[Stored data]
──────────
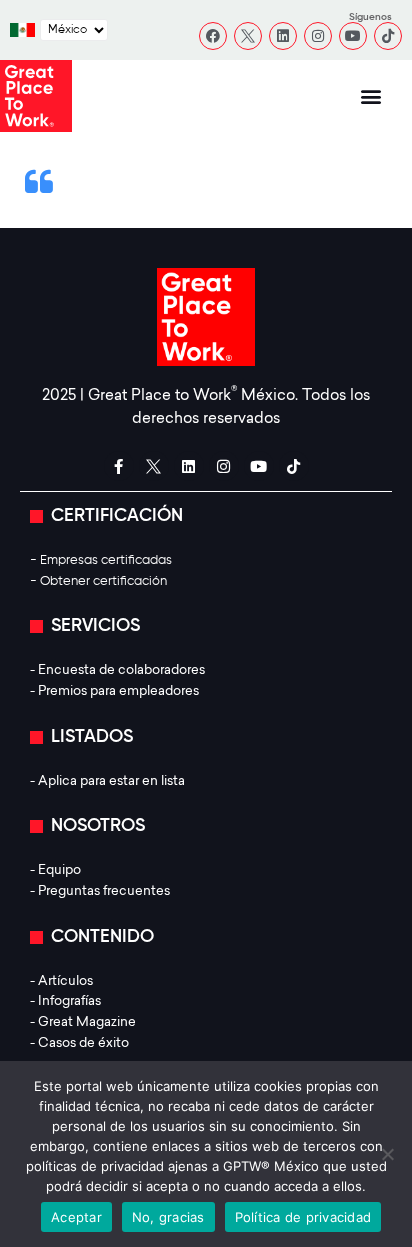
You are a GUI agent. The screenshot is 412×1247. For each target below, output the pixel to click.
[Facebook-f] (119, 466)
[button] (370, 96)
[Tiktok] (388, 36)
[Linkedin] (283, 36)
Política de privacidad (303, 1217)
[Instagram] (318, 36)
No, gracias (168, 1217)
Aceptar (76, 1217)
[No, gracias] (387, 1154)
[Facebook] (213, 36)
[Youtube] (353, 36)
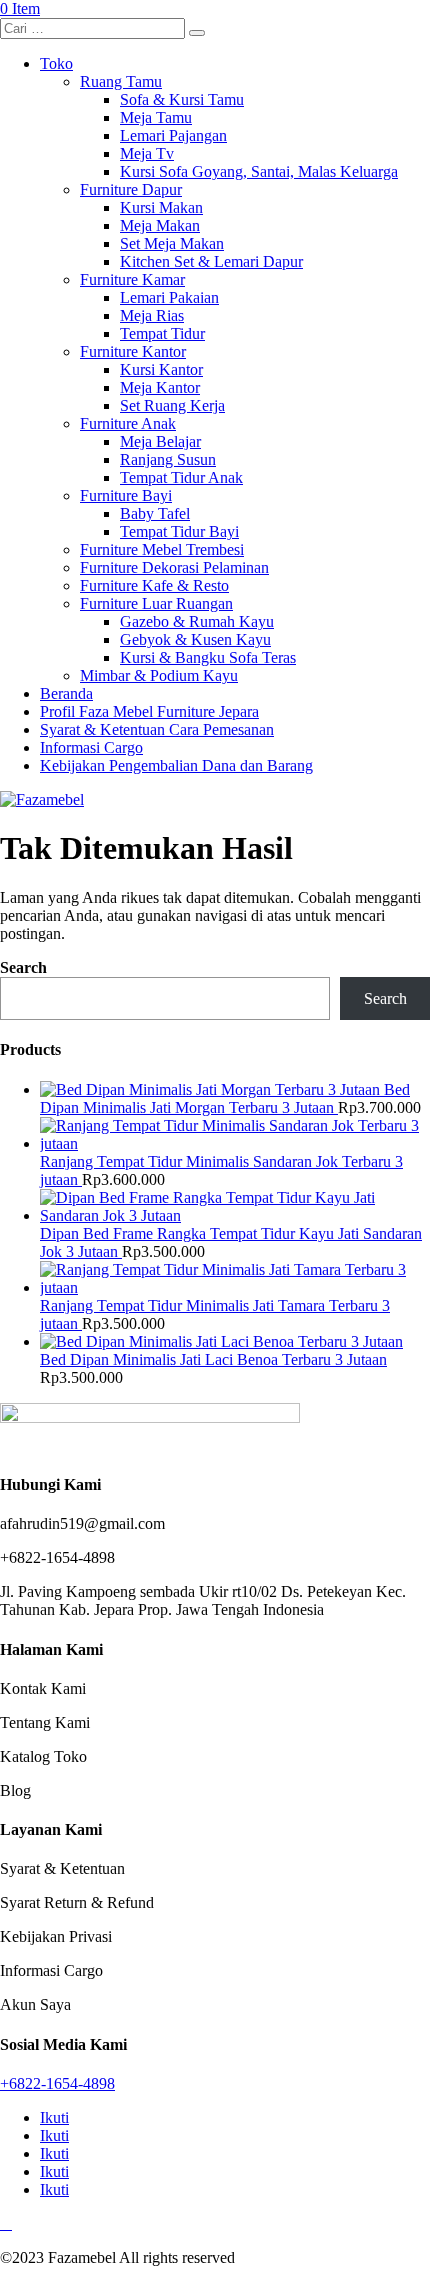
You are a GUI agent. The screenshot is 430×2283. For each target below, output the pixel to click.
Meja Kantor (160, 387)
──────────
**Exercise prompt:**
No pictures should appear in the copy. Reproduce exactly the lines from the line containing "[Tiktok] (388, 36)" through the last line of the data, inclusive.

**Finished task:**
[Tiktok] (388, 36)
[Linkedin] (283, 36)
Política de privacidad (303, 1217)
[Instagram] (318, 36)
No, gracias (168, 1217)
Aceptar (76, 1217)
[No, gracias] (387, 1154)
[Facebook] (213, 36)
[Youtube] (353, 36)
You are a GUI agent. The screenshot is 430×2283. For each target below, output the pixel to click.
Meja Kantor (160, 387)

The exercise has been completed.